# SOAL UNTUK DIKERJAKAN:
a: Apakah tiap pernyataan berikut sesuai dengan tulisan tentang peci Bung Karno? Jawab ya atau tidak, lalu kutip kata-kata tulisan yang menentukan jawaban itu. (i) Bung Karno mengunjungi Tunisia pada 30 April 1960. (ii) Habib Bourguiba pertama kali bertemu Bung Karno di Bandung pada tahun 1955. (iii) Gus Mis sangat bersemangat bila mengobrol soal Bung Karno.
b: Sambung tulisan tentang peci Bung Karno dan hubungannya dengan Tunisia, mulai sesudah kalimat terakhir yang tercantum.

# PETIKAN TULISAN:

PECI BUNG KARNO

Jumat petang lalu, tiba-tiba saya menerima video call dari Tunis, Tunisia, negeri yang menjadi pengobar Musim Semi Arab. Inilah “musim” yang begitu ganas. Karena  menyingkirkan Presiden Tunisia Zine El Abidine Ben Ali, Presiden Mesir Hosni Mubarak dan juga pemimpin Libya Muammar Khadafi, dan menghancurkan Suriah, serta memaksa negara lain seperti Arab Saudi berubah.

Video call itu dari Dubes Indonesia untuk Tunisia  Zuhairi Misrawi, yang biasa saya sapa Gus Dubes. Sebelum jadi dubes, saya sapa dia, Gus Mis. “Hai, Mas….apa kabar?” sapa Gus Dubes disusul tawa lepas yang menjadi ciri khas putra Madura ini.

“Kabar baik, Gus,” jawab saya. Sudah lama saya berkenalan dengan alumnus Universitas Al-Azhar Cairo Mesir, yang juga  cendekiawan muda Nahdlatul Ulama (NU) ini. Kami bahkan,  bersahabat dekat.  Dulu, semasa dia masih di Jakarta, kami sering ketemuan atau telpon-telponan pada malam hari, untuk ngobrol, diskusi.

Banyak yang kami obrolkan dan diskusikan. Selain soal Timur Tengah yang menjadi minat perhatian kami berdua, yang kami obrolkan antara lain soal toleransi, moderasi kehidupan beragama, terorisme, isu-isu politik mutakhir, bahkan soal Bung Karno. Kalau sudah ngobrol soal Bung Karno, Gus Mis sangat bersemangat.

“Peci ini, Mas,” katanya sambil menunjuk peci hitam yang dipakainya, “oleh orang-orang Tunisia disebut peci Bung Karno. Bung Karno kan selalu berpeci, Mas. Itu yang dikenang orang-orang Tunisia. Pada tanggal 30 April 1960, Bung Karno, mengunjungi Tunisia (dilanjutkan ke Maroko), dan sampai sekarang tetap dikagumi, dipuja sebagai pahlawan. Bung Karno, dipandang berjasa bagi kemerdekaan Tunisia.”

***

    Bung Karno (Foto: Istimewa)

Gus Dubes bercerita, Bung Karno dan Bapak Bangsa Tunisia, Habib Bourguiba (1903-2000), bersahabat karib. Kedua negarawan, nasionalis, arsitek kemerdekaan, dan tokoh besar itu memiliki pandangan yang sama tentang model negara dan peran agama di dalamnya.

Habib Bourguiba berkunjung ke Jakarta dan bertemu Bung Karno pada tahun 1951. Sejak itu, Indonesia secara aktif mendukung perjuangan  kemerdekaan Tunisia. Puncak dari upaya diplomatik Tunisia untuk meraih kemerdekaan adalah lobi yang dilakukan di arena Konferensi Asia Afrika di Bandung, 1955.

# CATATAN YANG DIBERIKAN:

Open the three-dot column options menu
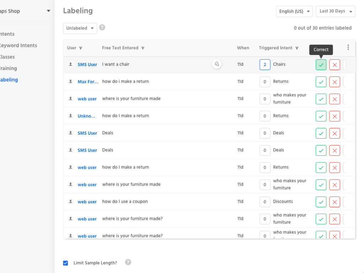The width and height of the screenshot is (364, 273). coord(348,47)
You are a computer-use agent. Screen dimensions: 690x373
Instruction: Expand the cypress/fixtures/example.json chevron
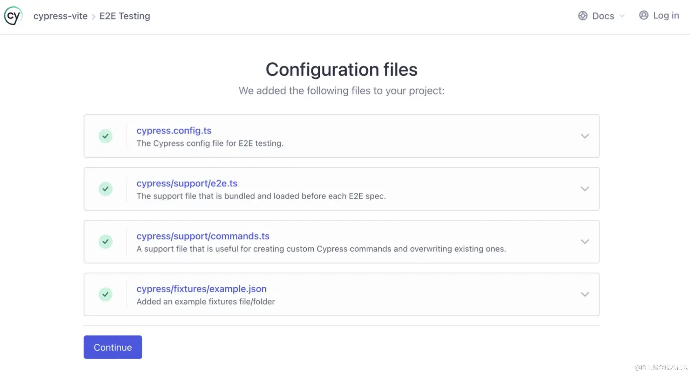585,294
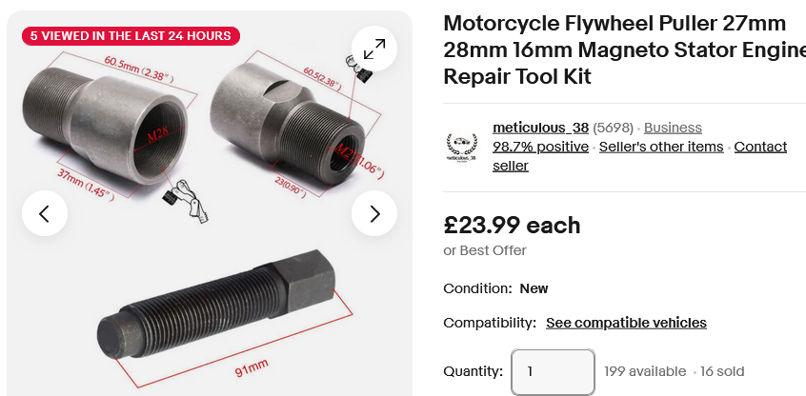Open the enlarged image view icon
The image size is (806, 396).
(374, 49)

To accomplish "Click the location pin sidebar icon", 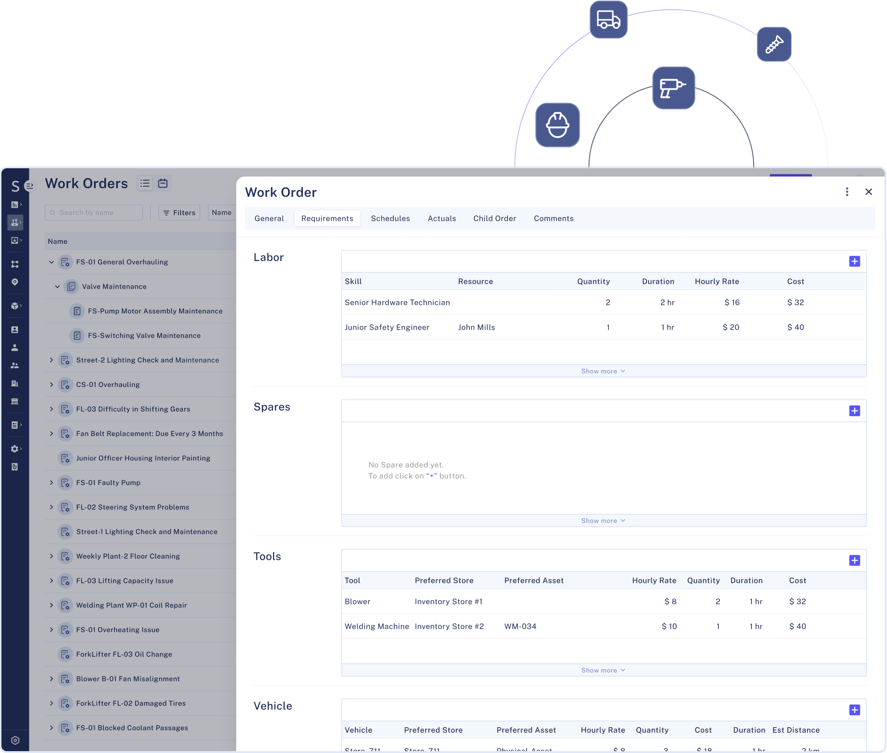I will coord(15,282).
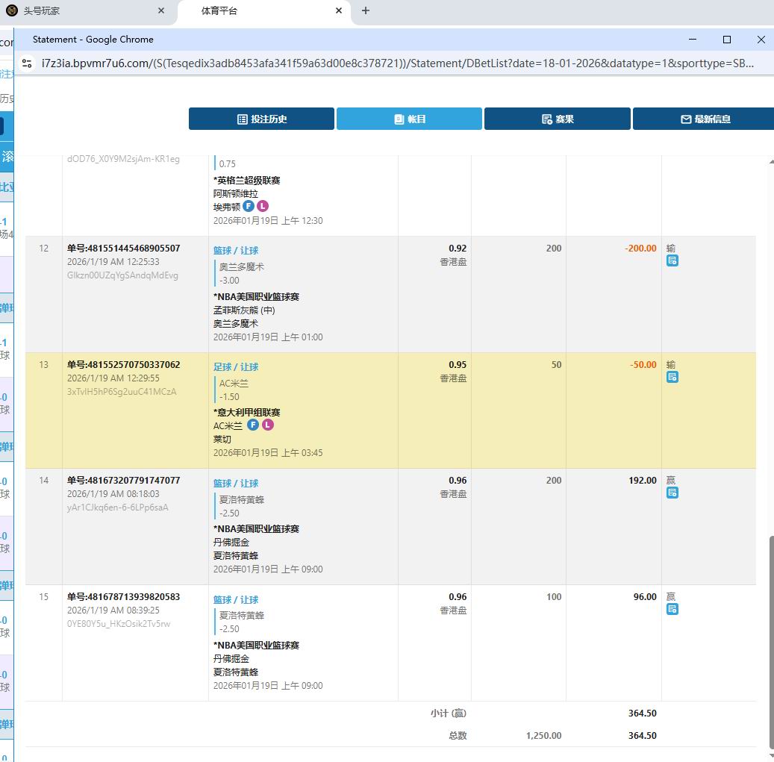
Task: Open result details icon for bet 15
Action: (x=672, y=609)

# SEBAGAI TANGGAPAN:
a:
(i) Ya: "Pada tanggal 30 April 1960, Bung Karno, mengunjungi Tunisia"
(ii) Tidak: "Habib Bourguiba berkunjung ke Jakarta dan bertemu Bung Karno pada tahun 1951."
(iii) Ya: "Kalau sudah ngobrol soal Bung Karno, Gus Mis sangat bersemangat."

b:
Konferensi ini menjadi saksi sejarah, bahwa kita mampu menggalang negara-negara Asia-Afrika untuk menyuarakan perlawanan terhadap penjajahan. Indesia, turut berjuang bagi kemerdekaan negara-negara Arab yang berada di kawasan Afrika Utara, seperti Maroko, Aljazair, dan Tunisia.

Setelah KAA, Indonesia membentuk Panitia Pembantu Perjuangan Kemerdekaan Afrika Utara. Ini  sebagai wujud konkret mendukung kemerdekaan Maroko, Tunisia, dan Aljazair. Panitia  diketuai oleh Mohammad Natsir, Sekretaris Jenderal Hamid Algadri, Bendahara I.J. Kasimo, anggota A.M. Tambunan dan Arudji Kartawinata.

Panitia menyediakan kantor bagi utusan dari Maroko, Tunisia, dan Aljazair, di Jalan Cik Ditiro No. 56 Jakarta Pusat. Setahun kemudian, Prancis angkat kaki dari negeri itu. Maroko dan Tunisia merdeka pada 1956; sedangkan Aljazair baru merdeka pada 1962.

***


Dua kali, saya diundang untuk mengunungi Tunisia, pasca-revolusi. Karena itu, saya sempat mempelajari serba sedikit tentang Tunisia. Ada beberapa kesamaan: kesamaan ideologi agama, kesamaan sejarah politik  dan kesamaan peran dalam memerangi radikalisme. ” Mereka mempelajari Pancasila, Mas. Karena sangat kagum pada Pancasila,” kata Gus Dubes.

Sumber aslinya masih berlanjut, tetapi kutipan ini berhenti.